— Begin —
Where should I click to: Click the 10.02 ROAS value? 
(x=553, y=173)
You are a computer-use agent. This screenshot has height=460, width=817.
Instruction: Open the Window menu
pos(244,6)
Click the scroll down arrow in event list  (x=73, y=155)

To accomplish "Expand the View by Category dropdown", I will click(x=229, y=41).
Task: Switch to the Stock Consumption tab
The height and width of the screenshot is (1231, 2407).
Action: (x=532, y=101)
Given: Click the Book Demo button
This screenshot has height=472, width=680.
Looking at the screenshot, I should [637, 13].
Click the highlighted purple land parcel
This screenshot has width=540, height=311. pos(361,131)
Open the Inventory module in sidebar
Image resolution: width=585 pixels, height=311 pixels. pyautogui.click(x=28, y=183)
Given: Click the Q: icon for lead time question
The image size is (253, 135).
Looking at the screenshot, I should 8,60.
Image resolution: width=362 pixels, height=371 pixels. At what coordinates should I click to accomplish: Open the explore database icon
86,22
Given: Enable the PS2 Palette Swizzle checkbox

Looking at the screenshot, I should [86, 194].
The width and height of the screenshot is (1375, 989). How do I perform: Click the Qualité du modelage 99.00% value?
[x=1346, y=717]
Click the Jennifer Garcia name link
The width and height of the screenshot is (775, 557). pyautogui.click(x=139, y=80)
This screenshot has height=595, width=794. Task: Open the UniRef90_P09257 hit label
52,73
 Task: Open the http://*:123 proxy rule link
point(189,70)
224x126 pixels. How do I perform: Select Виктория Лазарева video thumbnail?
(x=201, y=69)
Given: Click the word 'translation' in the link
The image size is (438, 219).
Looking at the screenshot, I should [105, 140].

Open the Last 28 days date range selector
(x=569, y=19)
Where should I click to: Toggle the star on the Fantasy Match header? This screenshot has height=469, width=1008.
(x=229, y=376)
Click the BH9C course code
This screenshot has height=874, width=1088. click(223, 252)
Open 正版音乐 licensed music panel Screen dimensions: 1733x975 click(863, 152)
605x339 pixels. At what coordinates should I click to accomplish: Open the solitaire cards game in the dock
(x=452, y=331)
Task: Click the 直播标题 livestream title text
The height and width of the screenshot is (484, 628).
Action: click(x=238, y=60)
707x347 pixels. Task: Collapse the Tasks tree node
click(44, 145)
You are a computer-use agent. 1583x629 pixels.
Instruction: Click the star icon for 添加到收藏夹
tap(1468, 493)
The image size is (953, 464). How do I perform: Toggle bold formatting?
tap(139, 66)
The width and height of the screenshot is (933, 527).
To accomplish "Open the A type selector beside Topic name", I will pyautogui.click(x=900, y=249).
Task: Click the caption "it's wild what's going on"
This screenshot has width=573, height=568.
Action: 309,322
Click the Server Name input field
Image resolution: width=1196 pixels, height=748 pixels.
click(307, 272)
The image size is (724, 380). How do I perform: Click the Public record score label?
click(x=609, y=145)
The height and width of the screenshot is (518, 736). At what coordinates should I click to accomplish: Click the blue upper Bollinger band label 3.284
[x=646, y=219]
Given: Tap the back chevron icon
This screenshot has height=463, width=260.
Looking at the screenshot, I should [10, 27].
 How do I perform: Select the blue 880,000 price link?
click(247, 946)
— End —
Set down every one of the lines above again, character for character, with nothing added or left out.

:: WRITTEN RESPONSE ::
Where should I click to: Click the 10.02 ROAS value? 
(x=553, y=173)
You are a computer-use agent. This screenshot has height=460, width=817.
Instruction: Open the Window menu
pos(244,6)
Click the scroll down arrow in event list  (x=73, y=155)

To accomplish "Expand the View by Category dropdown", I will click(x=229, y=41).
Task: Switch to the Stock Consumption tab
The height and width of the screenshot is (1231, 2407).
Action: (x=532, y=101)
Given: Click the Book Demo button
This screenshot has height=472, width=680.
Looking at the screenshot, I should [637, 13].
Click the highlighted purple land parcel
This screenshot has width=540, height=311. pos(361,131)
Open the Inventory module in sidebar
Image resolution: width=585 pixels, height=311 pixels. pyautogui.click(x=28, y=183)
Given: Click the Q: icon for lead time question
The image size is (253, 135).
Looking at the screenshot, I should 8,60.
Image resolution: width=362 pixels, height=371 pixels. At what coordinates should I click to accomplish: Open the explore database icon
86,22
Given: Enable the PS2 Palette Swizzle checkbox

Looking at the screenshot, I should [86, 194].
The width and height of the screenshot is (1375, 989). How do I perform: Click the Qualité du modelage 99.00% value?
[x=1346, y=717]
Click the Jennifer Garcia name link
The width and height of the screenshot is (775, 557). pyautogui.click(x=139, y=80)
This screenshot has height=595, width=794. Task: Open the UniRef90_P09257 hit label
52,73
 Task: Open the http://*:123 proxy rule link
point(189,70)
224x126 pixels. How do I perform: Select Виктория Лазарева video thumbnail?
(x=201, y=69)
Given: Click the word 'translation' in the link
The image size is (438, 219).
Looking at the screenshot, I should [105, 140].

Open the Last 28 days date range selector
(x=569, y=19)
Where should I click to: Toggle the star on the Fantasy Match header? This screenshot has height=469, width=1008.
(x=229, y=376)
Click the BH9C course code
This screenshot has height=874, width=1088. click(223, 252)
Open 正版音乐 licensed music panel Screen dimensions: 1733x975 click(863, 152)
605x339 pixels. At what coordinates should I click to accomplish: Open the solitaire cards game in the dock
(x=452, y=331)
Task: Click the 直播标题 livestream title text
The height and width of the screenshot is (484, 628).
Action: click(x=238, y=60)
707x347 pixels. Task: Collapse the Tasks tree node
click(44, 145)
You are a computer-use agent. 1583x629 pixels.
Instruction: Click the star icon for 添加到收藏夹
tap(1468, 493)
The image size is (953, 464). How do I perform: Toggle bold formatting?
tap(139, 66)
The width and height of the screenshot is (933, 527).
To accomplish "Open the A type selector beside Topic name", I will pyautogui.click(x=900, y=249).
Task: Click the caption "it's wild what's going on"
This screenshot has width=573, height=568.
Action: 309,322
Click the Server Name input field
Image resolution: width=1196 pixels, height=748 pixels.
click(307, 272)
The image size is (724, 380). How do I perform: Click the Public record score label?
click(x=609, y=145)
The height and width of the screenshot is (518, 736). At what coordinates should I click to accomplish: Click the blue upper Bollinger band label 3.284
[x=646, y=219]
Given: Tap the back chevron icon
This screenshot has height=463, width=260.
Looking at the screenshot, I should [10, 27].
 How do I perform: Select the blue 880,000 price link?
click(247, 946)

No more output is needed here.